There may be little reason left for investors to trade MicroStrategy stocks to gain exposure to Bitcoin (BTC) after the approval of several spot Bitcoin exchange-traded funds (ETF) this year, argues investment firm Kerrisdale Capital.
MicroStrategy’s executive chairman Michael Saylor, would likely beg to differ.
“The days when MicroStrategy shares represented a rare, unique way to gain access to Bitcoin are long over,” Kerrisdale Capital explained in a March 28 analyst note, adding it believes MSTR price is overvalued.
The firm noted it had short positions on the MicroStrategy stock.
“We are long bitcoin and short shares of MicroStrategy, a proxy for bitcoin which trades at an unjustifiable premium to the digital asset that drives its value.”
MSTR is currently trading at $1,704. Over the last month, it saw a growth of 66.65%, and over the past six months, it has experienced an increase of approximately 419%.
On the other hand, Bitcoin’s price currently stands at $70,849. It has had a one month increase of 15.8%, and soared 163.31% over the past six months.
“Shares of MicroStrategy have soared amid a recent rise in the price of bitcoin but, as is often the case with crypto, things have gotten carried away,” it stated.
It also pointed out MicroStrategy’s increasing debt-to-asset ratio and limited cash flow, which amounted to just $10 million in 2023 from its “sleepy” software analytics business. This made up only 3% of the company’s overall enterprise value.
MicroStrategy’s Saylor confident in firm’s offering
However, Saylor has said on several occasions that he remains confident his company would continue to be an attractive offer for investors.
In December, Saylor told Bloomberg TV that his company would still offer a high-performance vehicle for people who are Bitcoin-long investors.
“The ETFs are unlevered and they charge a fee,” Saylor told Bloomberg. “We provide you leverage, but we don’t charge a fee.”
Saylor also recently announced that MicroStrategy is undergoing a rebrand as a “Bitcoin development company.”
In a Feb. 12 interview with CNBC, Saylor explained that “it is a natural decision for us given the success of our Bitcoin strategy, and our unique status as the world’s largest public company holder.”
MicroStrategy holds 214,246 Bitcoin, as per data from Bitcoin Treasuries. This is approximately a 54% increase from its holdings of 138,955 Bitcoin this time last year.
Saylor added that MicroStrategy, as an operating company, has more flexibility in managing its capital and operations than an investment trust.
“We’re going to develop software, we’re going to generate cash flow, we’re going to leverage the capital markets, all in order to accumulate more Bitcoin for our shareholders, and also to promote the growth of the Bitcoin network,” he stated.

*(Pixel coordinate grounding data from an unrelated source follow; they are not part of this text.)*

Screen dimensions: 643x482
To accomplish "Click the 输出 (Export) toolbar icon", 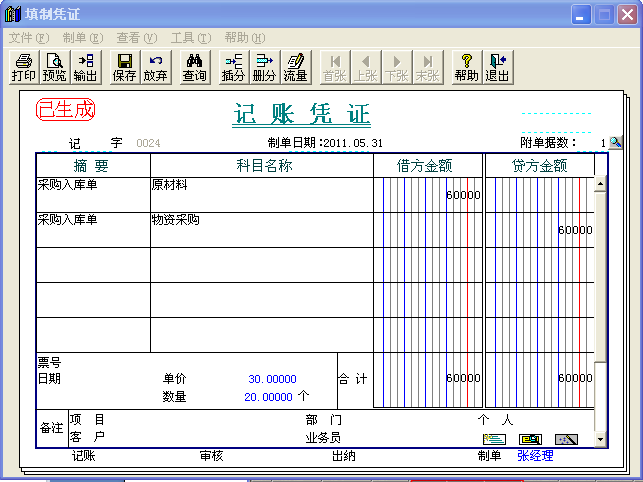I will pyautogui.click(x=85, y=67).
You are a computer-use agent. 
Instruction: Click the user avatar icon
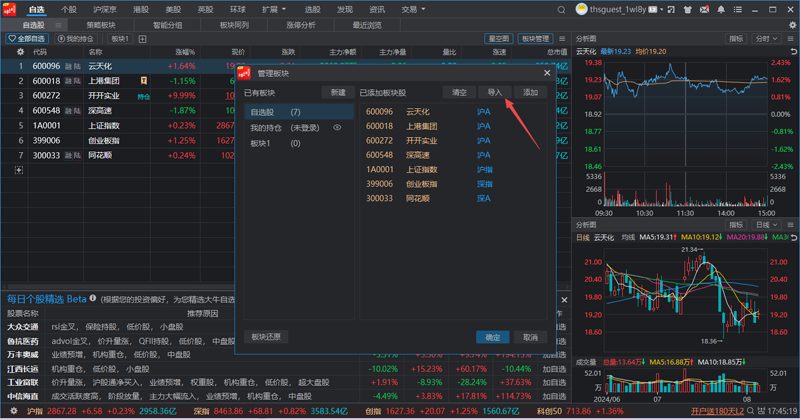click(582, 9)
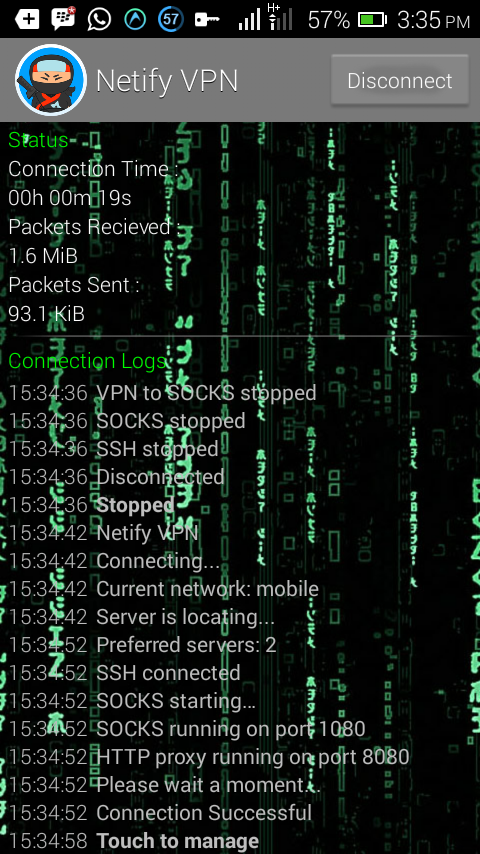Tap the battery indicator icon
The image size is (480, 854).
(373, 20)
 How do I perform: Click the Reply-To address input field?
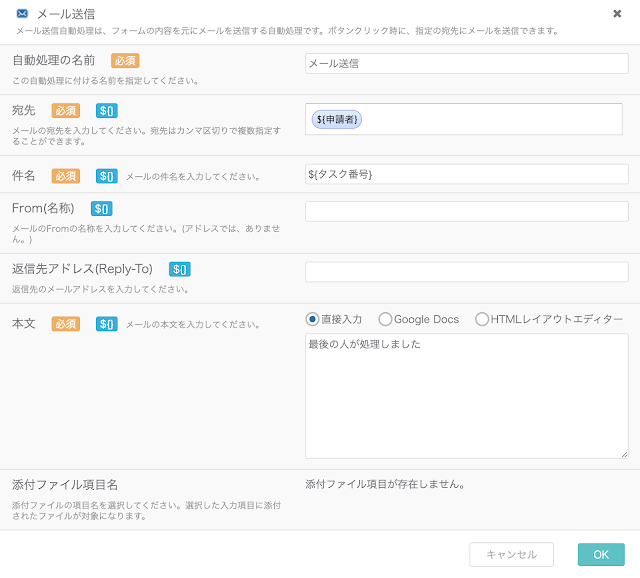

On March 19, Cointelegraph reported that MicroStrategy sold another $604 million in convertible notes to buy an additional 9,245 BTC.
Related: Bitcoin is more of a ‘billion-dollar building in cyberspace,’ argues Saylor
Kerrisdale Capital says it remains bullish on Bitcoin, claiming it provides much better direct value for investors. The firm indicated that MSTR’s current price implies Bitcoin’s price is $177,000, approximately two and a half times the price of Bitcoin.
The firm also revealed it has long positions in two newly approved spot Bitcoin ETFs, the iShares Bitcoin Trust (IBIT) and Fidelity Wise Origin Bitcoin Fund (FBTC).
It claimed that shareholders would find equivalent value in owning Bitcoin directly rather than holding MSTR stock at this stage.
“Shareholder value creation has been overwhelmingly driven by simple bitcoin price appreciation – much as it would from owning bitcoin outright.”
Despite MicroStrategy seeing significant growth in its stock over the past 12 months, it declined approximately 11.18% on the day.
Cointelegraph reached out to MicroStrategy for comment but did not receive a response at the time of publication.